Automatic Delay Estimation and Correction

The Automatic Delay Estimation and Correction (ADEC) module provides functions to estimate and automatically correct for delay offsets between the reference and the loudspeakers. ADEC is designed to be used in combination with an Acoustic Echo Canceller.

The ADEC module provides functionality for

  • Measuring the current delay

  • Using the measured delay along with AEC performance related metadata collected from the echo canceller to monitor AEC and make decisions about reconfiguring the AEC and correcting bulk delay offsets.

The basic topology of ADEC is shown in Fig. 23. ADEC requests a delay correction value that the application can use to insert delay into either the reference or microphone signal path. When the loudspeaker signal lags behind the reference signal, the application should delay the reference channel. When the reference signal lags behind the loudspeaker, the application should delay the microphone channel.

../../../../../_images/adec_basics.drawio.svg

Fig. 23 The basic topology of ADEC. ADEC allows the relative delay between the microphone and reference signals to be estimated and corrected.

AEC Delays and Alignment

The time window modelled by the Acoustic Echo Canceller (AEC) is finite due to the filter tail length. To maximise its performance it is important to ensure that the reference audio is presented to the AEC time aligned to the audio being reproduced by the loudspeakers. Fig. 24 shows a well aligned AEC filter, where the whole impulse response is captured. Fig. 25 and Fig. 26 show examples of poorly aligned AEC filters where the reference audio arrives either too early or too late with respect to the microphone signal, resulting in a start of the filter filled with zeros or the loss of the tail of the impulse response.

../../../../../_images/adec_well_aligned.drawio.svg

Fig. 24 In this AEC filter, the reference signal and microphone signal are well aligned, and the full impulse response is captured within the filter.

../../../../../_images/adec_poorly_aligned.drawio.svg

Fig. 25 In this AEC filter, the reference signal arrives before the microphone signal, the start of the filter is filled with zeros and the tail of the impulse response is lost.

../../../../../_images/adec-off_front.drawio.svg

Fig. 26 In this AEC filter, the microphone signal arrives before the reference signal, and the start of the impulse response is lost.

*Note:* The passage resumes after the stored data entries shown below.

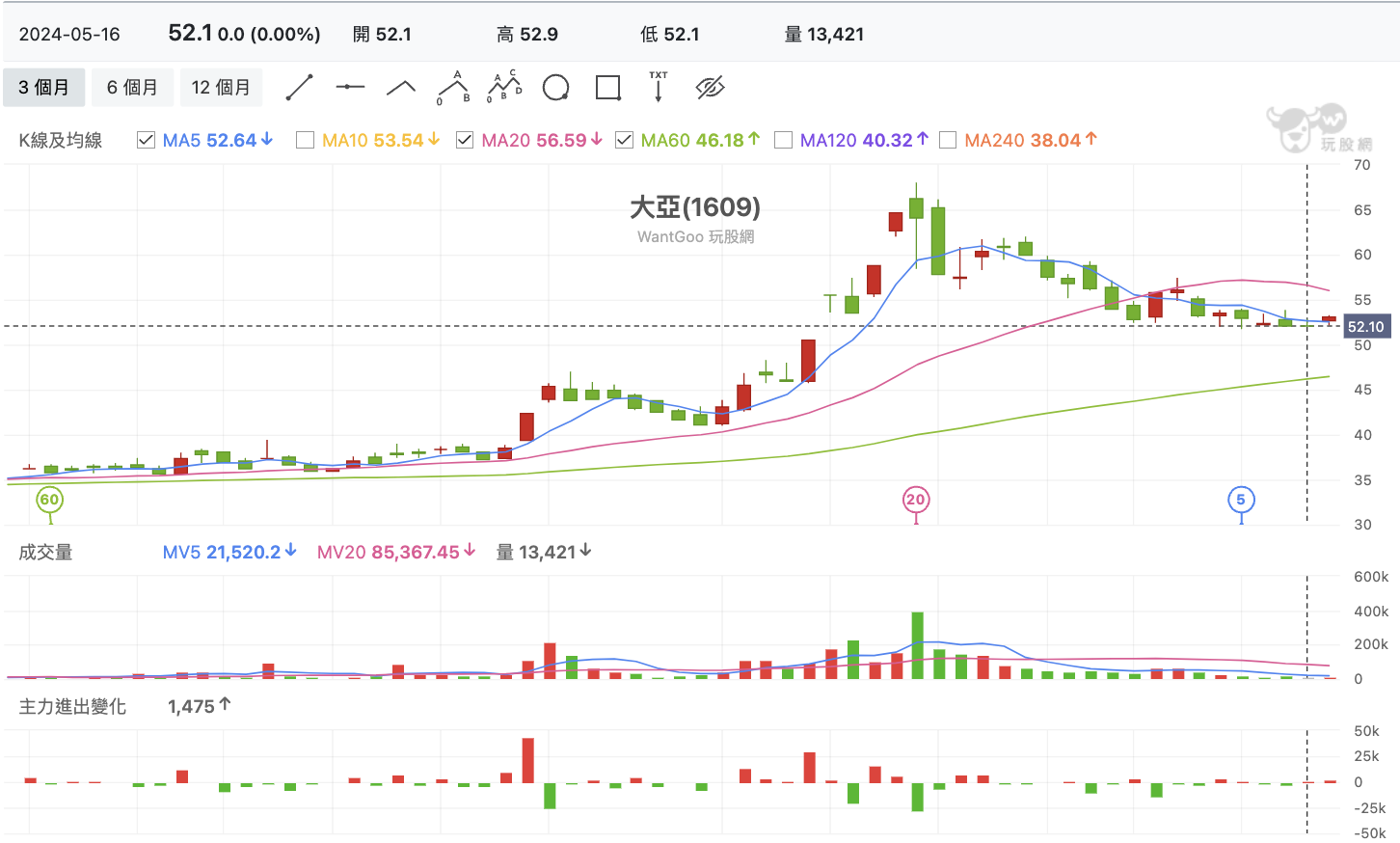Choose the 0-A-B-C-D wave pattern tool
1400x843 pixels.
[504, 88]

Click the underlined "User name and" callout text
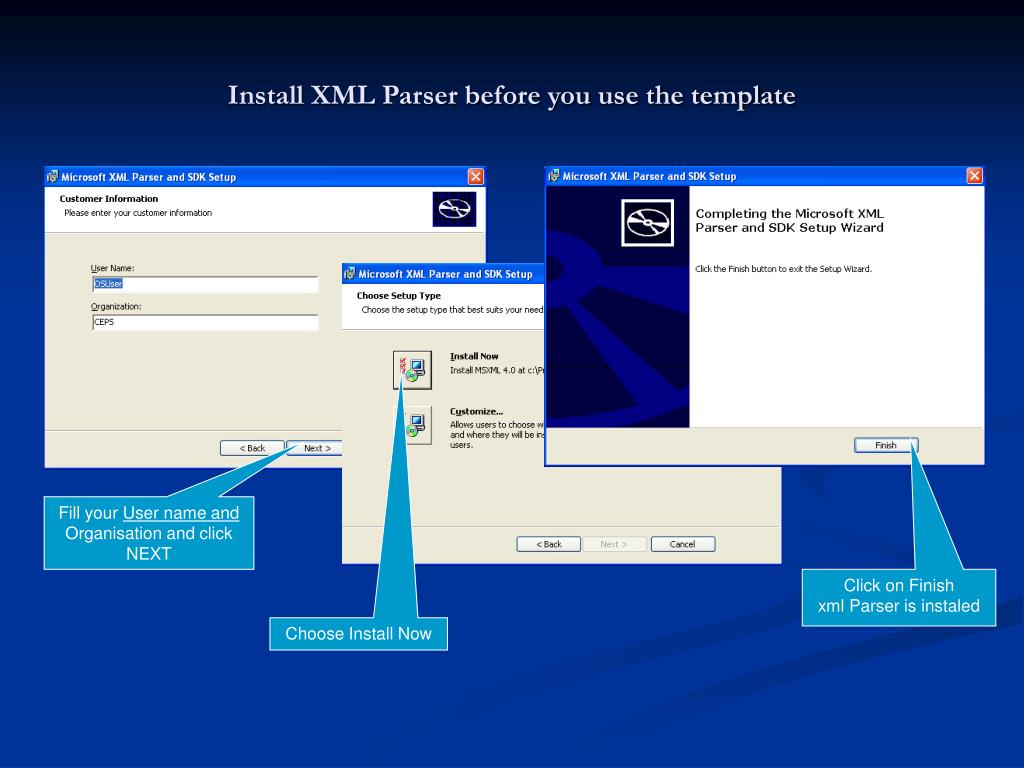(181, 513)
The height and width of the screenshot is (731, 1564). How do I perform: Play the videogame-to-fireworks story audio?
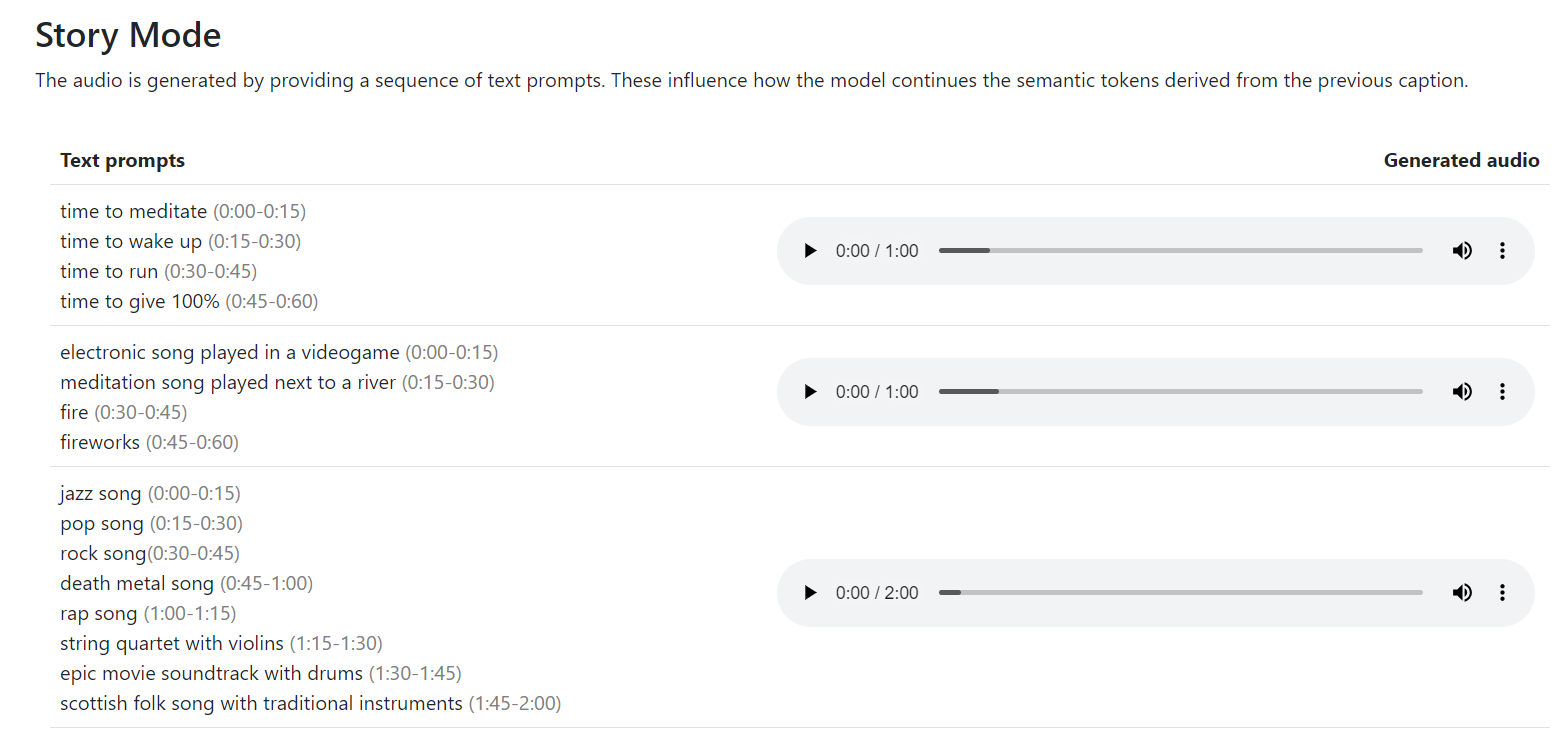point(810,392)
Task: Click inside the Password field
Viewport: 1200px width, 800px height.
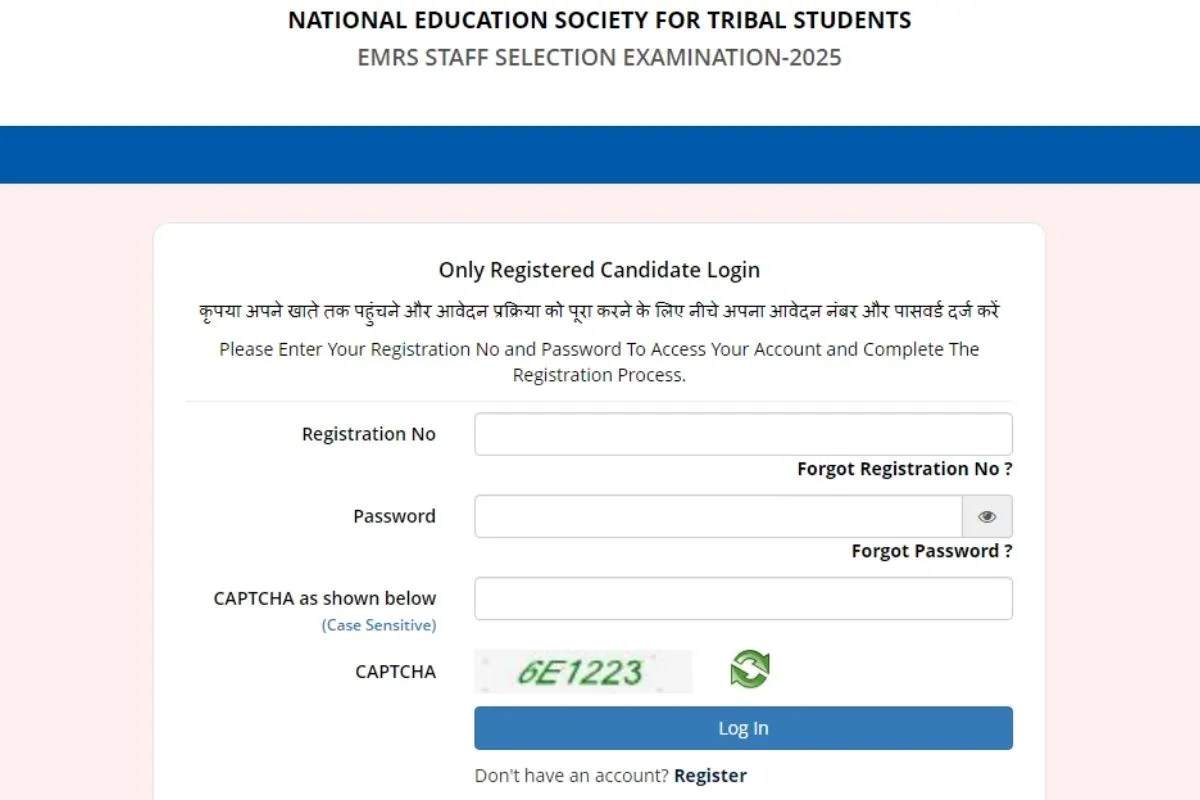Action: 716,516
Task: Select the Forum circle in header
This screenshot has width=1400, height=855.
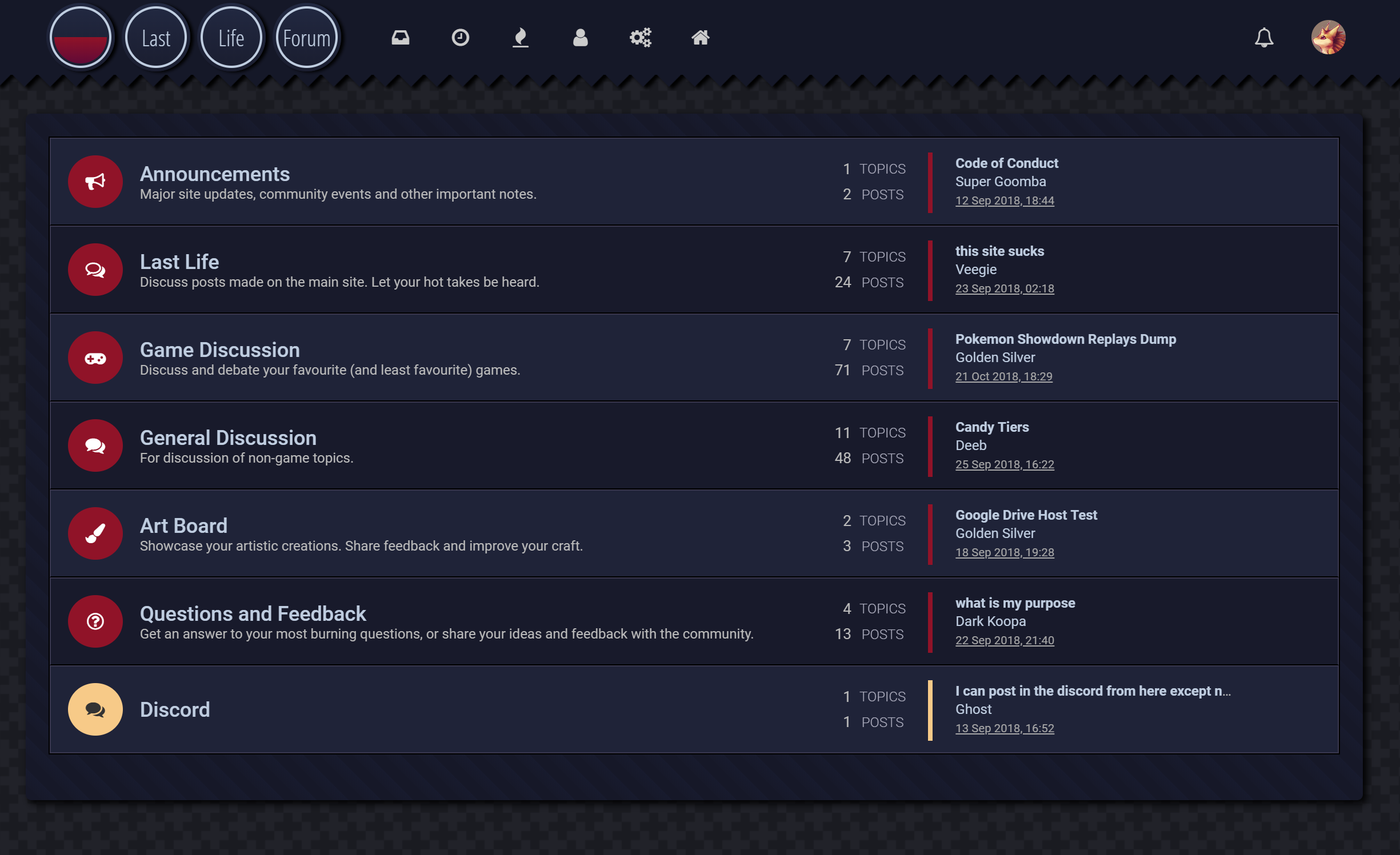Action: coord(307,38)
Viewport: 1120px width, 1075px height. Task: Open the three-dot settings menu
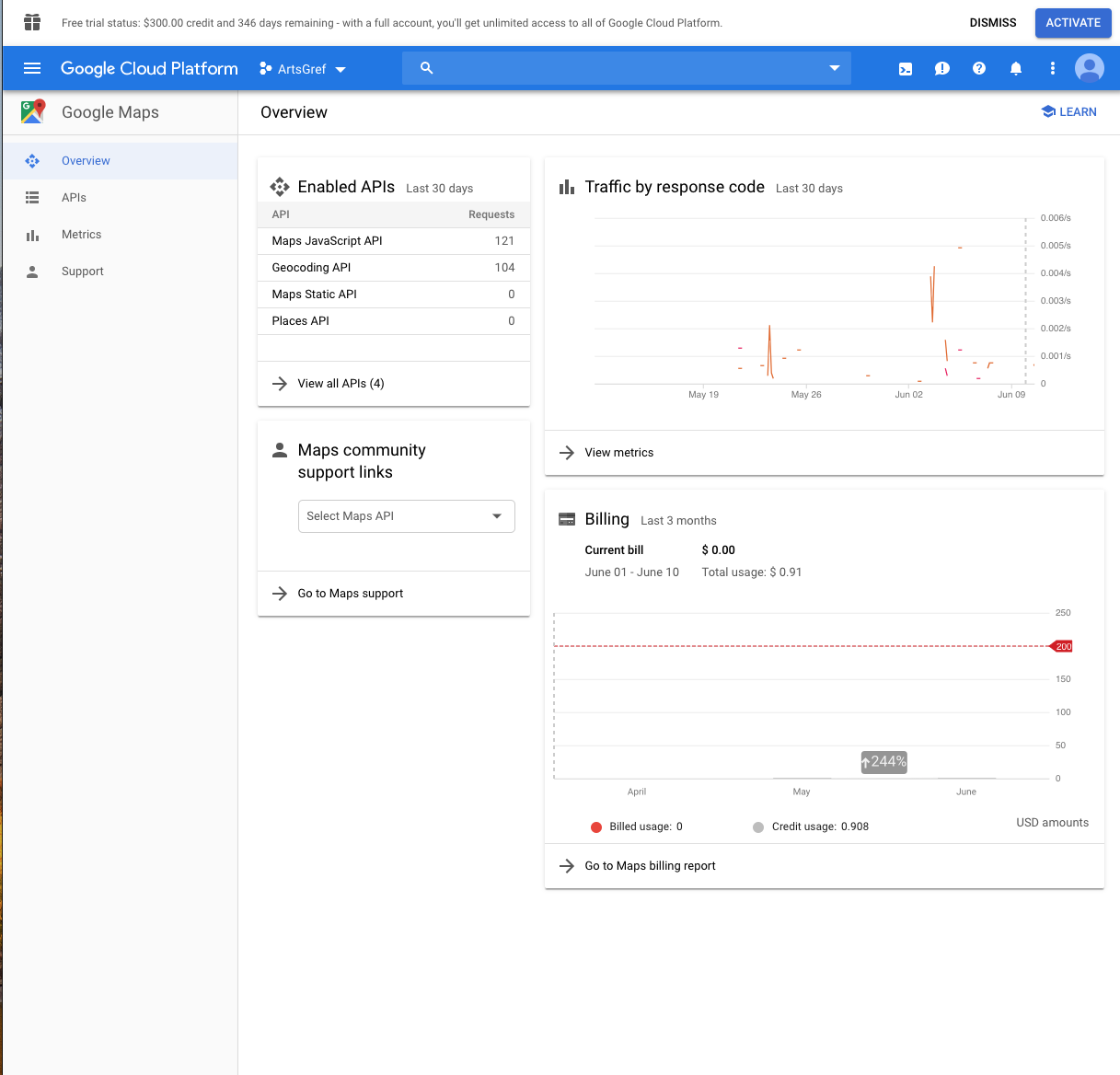point(1053,69)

The reference audio path delay and the audio reproduction path delay may be significantly different, requiring additional delay to be inserted into one of the two paths, to correct this delay difference. This can be achieved by either using a fixed delay or ADEC, depending on the system design.

Systems not requiring ADEC

In an ideal system design, the relative delay between the reference audio and microphones is well known and fixed. In these systems ADEC should not be used, and a fixed delay should be applied to either the reference or microphone signals to ensure they are time aligned at the input of the AEC. Examples of systems that do not need ADEC are shown in Fig. 27 and Fig. 28. In both these systems, a fixed delay can be used instead.

../../../../../_images/adec_i2s_speaker.drawio.svg

Fig. 27 In this system, the reference audio is sent to the XCORE device over I2S from the smart amplifier chipset. This will result in a well defined and fixed delay between the reference audio and the microphone signals, which can be compensated for by applying a fixed delay to either the reference or microphone signals as required, without the need for ADEC.

../../../../../_images/adec_usb_speaker.drawio.svg

Fig. 28 In this system, the reference audio is sent to the XCORE device over USB from a host device, and the XCORE device sends the signal to the amplifier and loudspeakers. A duplicate of the signal is sent to the AEC. The timing over USB may vary, but the relative delay between the loudspeaker and microphone signals is fixed, so ADEC is not required.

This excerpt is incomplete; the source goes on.